## Generating Data Subsets in Parquet Format with Dask

Since the flood insurance policies data set is too large to fit into memory, we subset it with Dask and save the subsets we want to work with in .parquet format. 

In [1]:
import dask.dataframe as dd
import pandas as pd
import numpy as np


Reading the data from .csv with manually optimized datatypes.

In [2]:
df = dd.read_csv("../data/FimaNfipPolicies.csv", dtype={"agricultureStructureIndicator": "bool", 
"baseFloodElevation":                    "float32", 
"basementEnclosureCrawlspace":           "float32", 
"censusTract":                           "float32", 
"cancellationDateOfFloodPolicy":          "string", 
"condominiumIndicator":                   "string", 
"construction":                            "bool", 
"countyCode":                            "string", 
"crsClassCode":                          "float32", 
"deductibleAmountInBuildingCoverage":     "string", 
"deductibleAmountInContentsCoverage":     "string", 
"elevationBuildingIndicator":              "bool",
"elevationCertificateIndicator":         "float32",
"elevationDifference":                   "float32", 
"federalPolicyFee":                        "int16", 
"floodZone":                              "string", 
"hfiaaSurcharge":                          "int16", 
"houseOfWorshipIndicator":                 "bool", 
"latitude":                              "float32",
"longitude":                             "float32",
"locationOfContents":                    "float32",
"lowestAdjacentGrade":                   "float32",
"lowestFloorElevation":                  "float32",
"nonProfitIndicator":                      "bool",
"numberOfFloorsInTheInsuredBuilding":    "float32",
"obstructionType":                       "float32",
"occupancyType":                         "float32",
"originalConstructionDate":               "string",
"originalNBDate":                         "string",
"policyCost":                              "int32",
"policyCount":                             "int16",
"policyEffectiveDate":                    "string",
"policyTerminationDate":                  "string",
"policyTermIndicator":                   "float32",
"postFIRMConstructionIndicator":           "bool",
"primaryResidenceIndicator":               "bool",
"propertyState":                          "string",
"reportedZipCode":                        "string", 
"rateMethod":                             "string",
"regularEmergencyProgramIndicator":       "string",
"reportedCity":                           "string",
"smallBusinessIndicatorBuilding":          "bool",
"totalBuildingInsuranceCoverage":        "float64",
"totalContentsInsuranceCoverage":        "float32",
"totalInsurancePremiumOfThePolicy":      "float64",
"id":                                     "string"})

### State Parquets

We are going to produce parquets for three states to work with: Texas, Montana and Louisina.
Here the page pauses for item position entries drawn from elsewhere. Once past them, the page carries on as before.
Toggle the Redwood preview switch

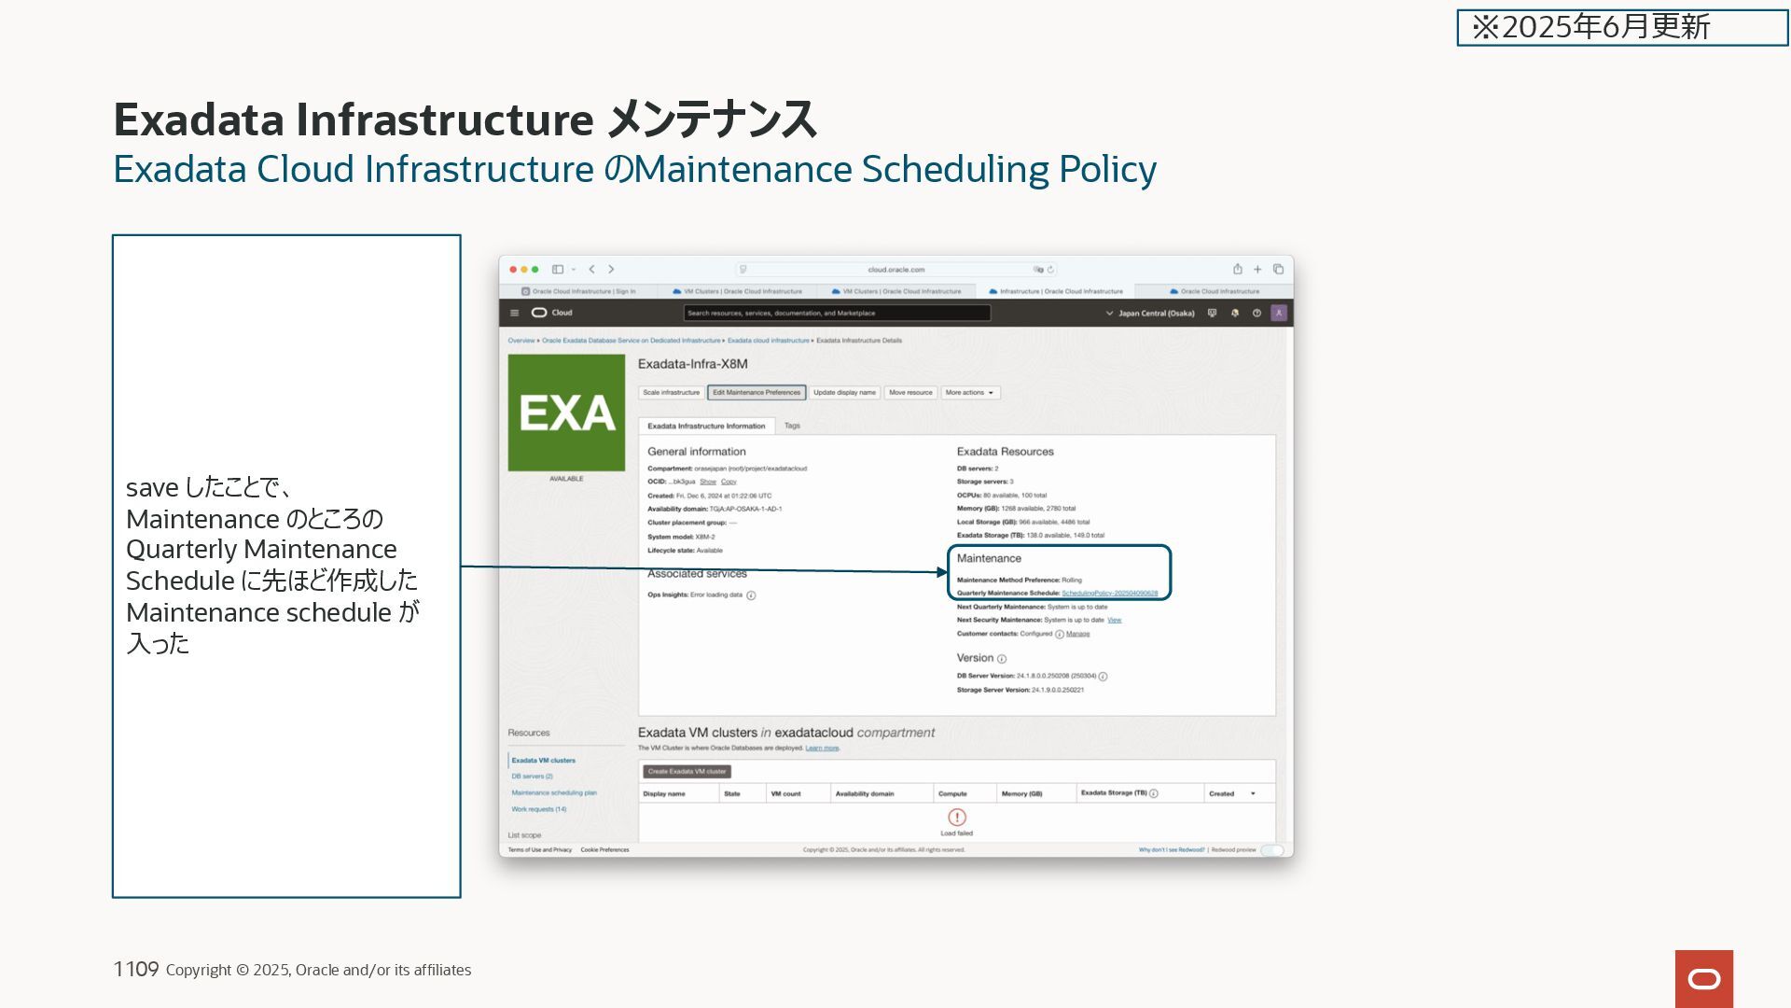(1271, 850)
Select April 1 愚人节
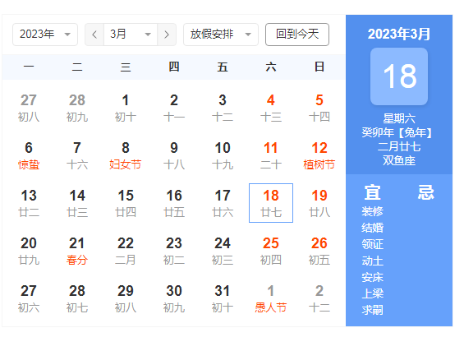Screen dimensions: 464x337 (271, 298)
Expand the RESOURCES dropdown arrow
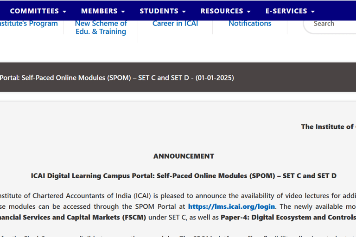This screenshot has width=356, height=237. click(249, 12)
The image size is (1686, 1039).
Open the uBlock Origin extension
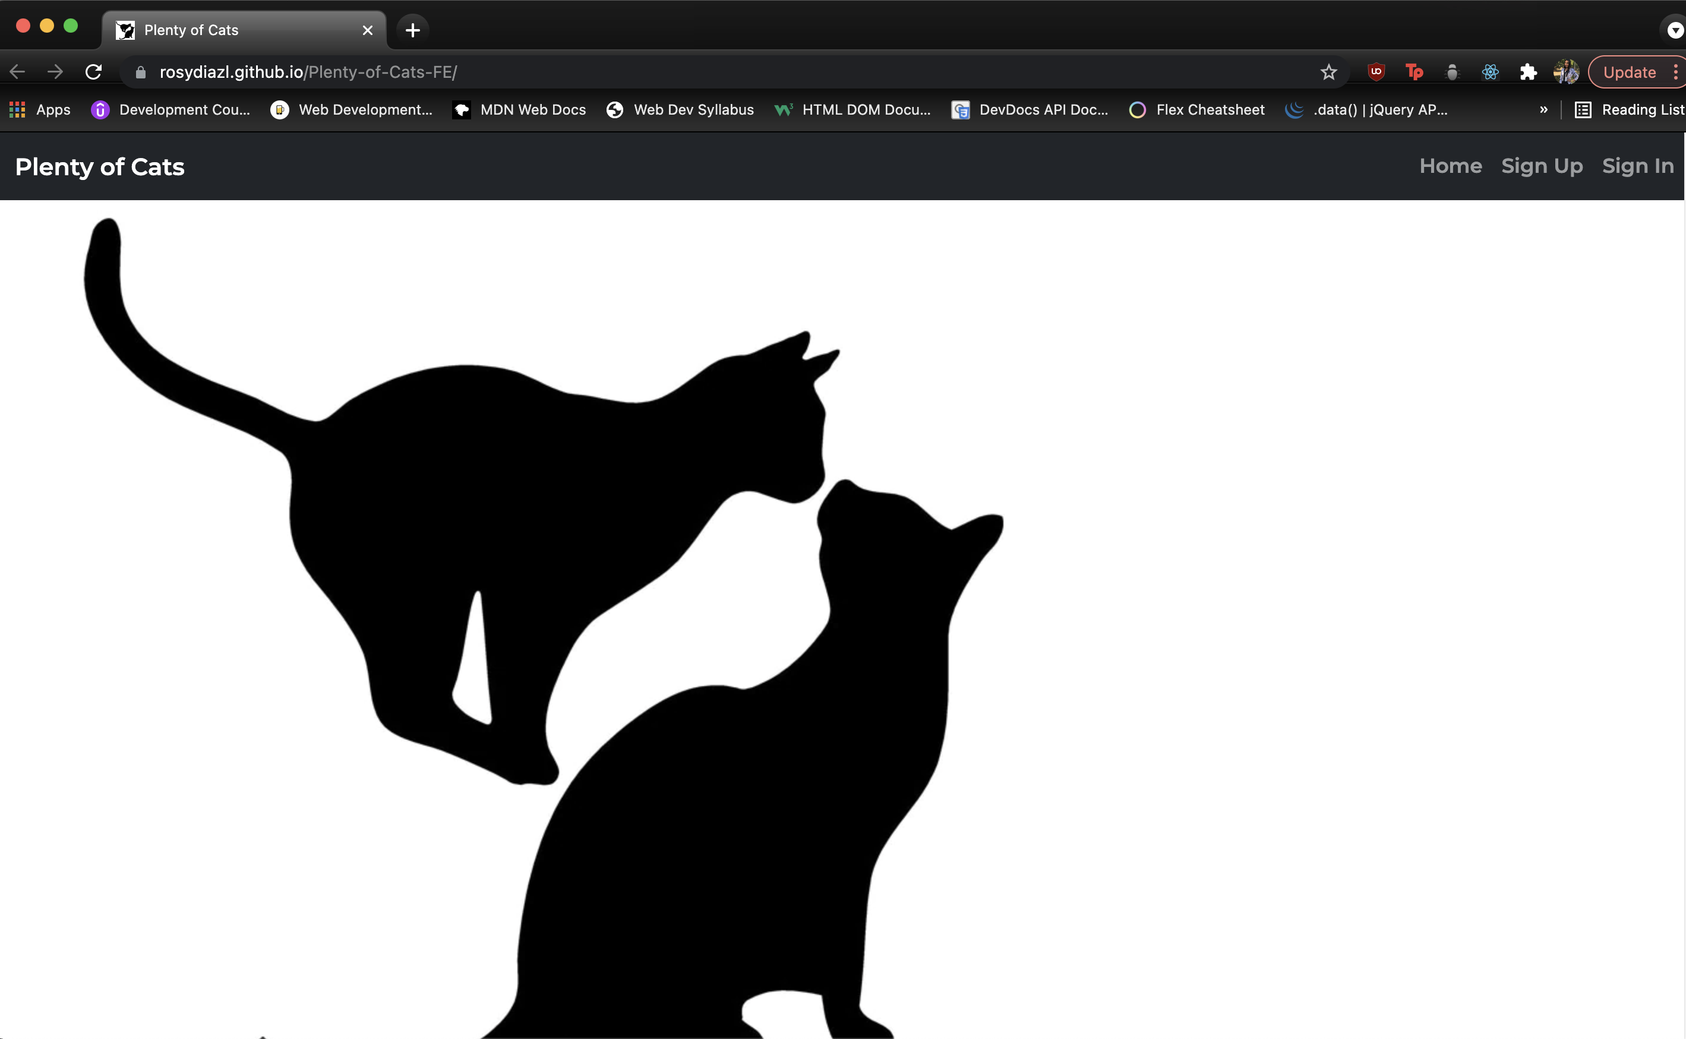click(x=1375, y=72)
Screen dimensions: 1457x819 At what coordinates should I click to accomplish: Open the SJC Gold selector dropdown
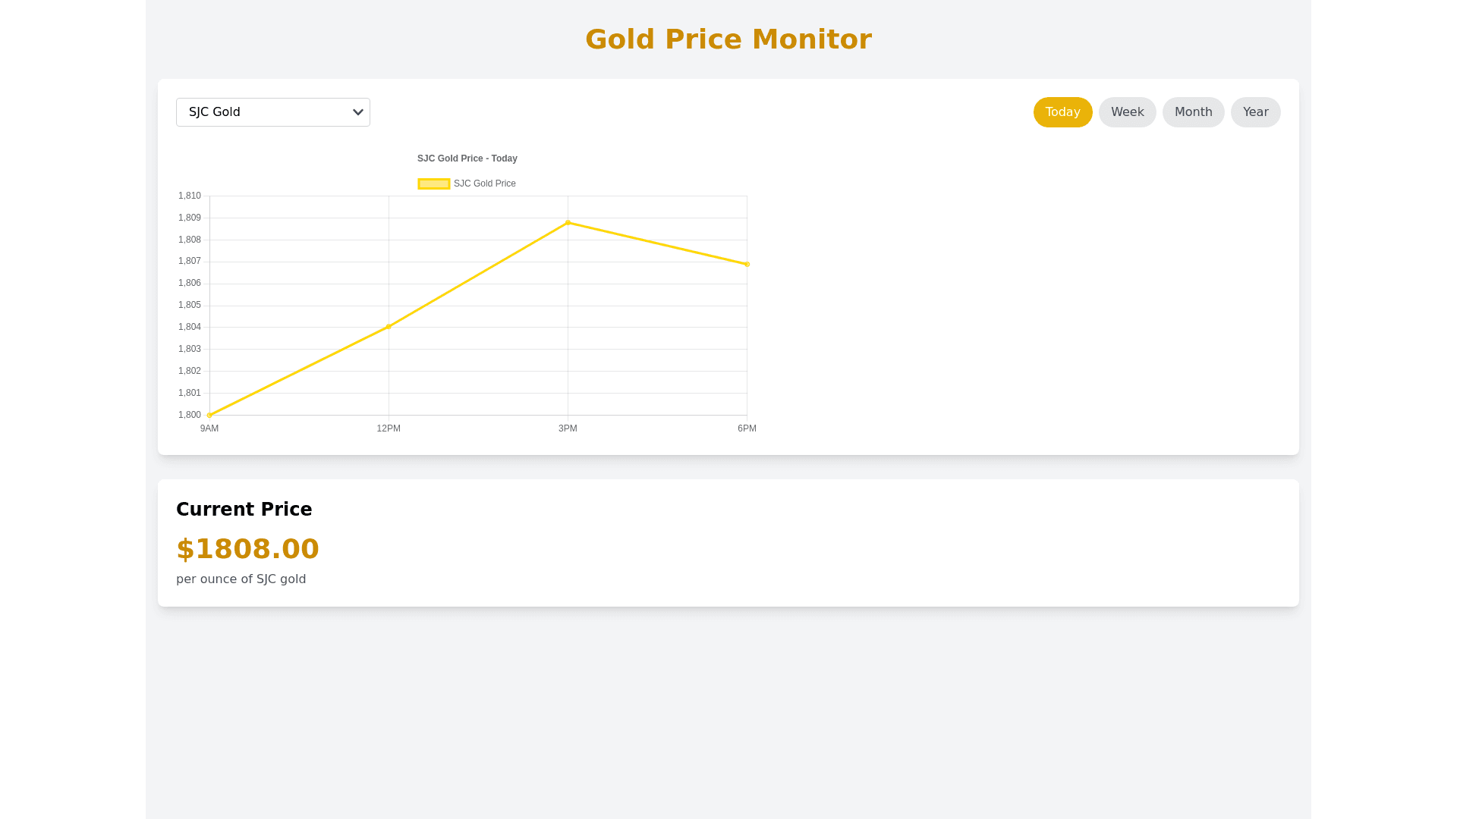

Texas and Louisiana experienced major flood events in recent years, whose impact on insurance we will explore in a separate notebook. Montana did not and will fulfill some functions analogous to those of a control group. The id and propertyState columns get dropped, since the former takes up a lot of space without providing any use for analysis and the latter is made unneccessary by splitting the data by state. 

In [4]:
df_tx = df[df.propertyState == "TX"].drop(["propertyState", "id"], axis=1)
df_tx.to_parquet("../data/TXPolicies.parquet")

In [5]:
df_mo = df[df.propertyState == "MO"].drop(["propertyState", "id"], axis=1)
df_mo.to_parquet("../data/MOPolicies.parquet")

In [6]:
df_la = df[df.propertyState == "LA"].drop(["propertyState", "id"], axis=1)
df_la.to_parquet("../data/LAPolicies.parquet")

### Sampled Parquet

A further option for exploring the data is to take a random sample of the datset instead of splitting it by categories. The following cell produces a sample parquet with 2% of the rows. 

In [8]:
df_sample = df.sample(frac=0.02, random_state=42).drop(["id"], axis=1)
df_sample.to_parquet("../data/SamplePolicies.parquet")